Want to see the papers of Justice Souter? Meet me at the Library of Congres on June 28, 2059 (I’ll be 74!), because Justice Souter has placed his papers off limits for 50 years! [Update: Tony Mauro reminds me that the papers are in New Hampshire. See you up North!] The Justices have taken varying approaches to the release of their papers after their retirement.
Kathryn Watts writes in the New York University Law Review that the papers of federal judges should be treated as governmental papers–and thus subject to release earlier than 50 years.
Here is the abstract:
Who should own a federal judge’s papers? This question has rarely been asked. Instead, it has generally been accepted that the justices of the U.S. Supreme Court and other federal judges own their own working papers, which include papers created by judges relating to their official duties, such as internal draft opinions, confidential vote sheets, and case-related correspondence. This longstanding tradition of private ownership has led to tremendous inconsistency.
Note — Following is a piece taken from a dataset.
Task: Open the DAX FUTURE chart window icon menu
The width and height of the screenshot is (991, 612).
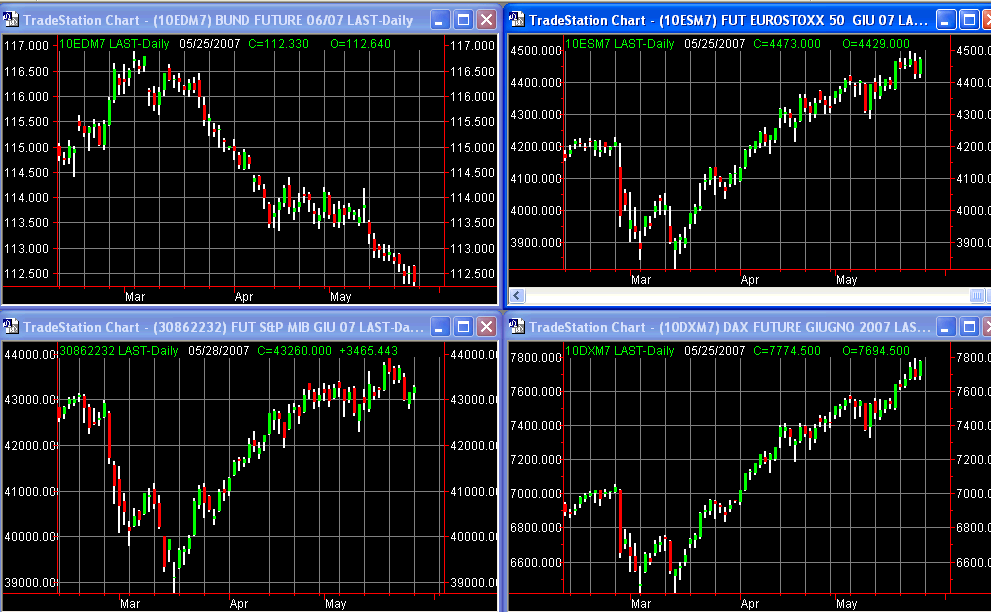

For example, Justice Thurgood Marshall’s papers were released just two years after he left the bench, revealing behind-the-scenes details about major cases involving issues like abortion and flag burning. In contrast, Justice David Souter’s papers will remain closed until the 50th anniversary of his retirement, and substantial portions of Justice Byron White’s papers, including files relating to the landmark case of Miranda v. Arizona, were shredded. In addition, many collections of lower federal court judges’ papers have been scattered in the hands of judges’ families. Notably, this private ownership model has persisted despite the fact that our country’s treatment of presidential records shifted from private to public ownership through the Presidential Records Act of 1978. Furthermore, private ownership of judicial papers has endured even though it has proven ill-equipped to balance the many competing interests at stake, ranging from calls for governmental accountability and transparency on the one hand to the judiciary’s independence, confidentiality and collegiality on the other.
This Article is the first to give significant attention to the question of who should own federal judges’ working papers and what should happen to the papers once a judge leaves the bench. Upon the 35th anniversary of the enactment of the Presidential Records Act, this Article argues that judges’ working papers should be treated as governmental property — just as presidential papers are. Although there are important differences between the roles of President and judge, none of the differences suggest that judicial papers should be treated as a species of private property. Rather, the unique position of federal judges, including the judiciary’s independence, should be taken into account when crafting rules that speak to reasonable access to and disposition of judicial papers — not when answering the threshold question of ownership. Ultimately, this Article — giving renewed attention to a long forgotten 1977 governmental study commissioned by Congress — argues that Congress should declare judicial papers public property and should empower the judiciary to promulgate rules implementing the shift to public ownership. These would include, for example, rules governing the timing of public release of judicial papers. By involving the judiciary in implementing the shift to public ownership, Congress would enhance the likelihood of judicial cooperation, mitigate separation of powers concerns, and enable the judiciary to safeguard judicial independence, collegiality and confidentiality.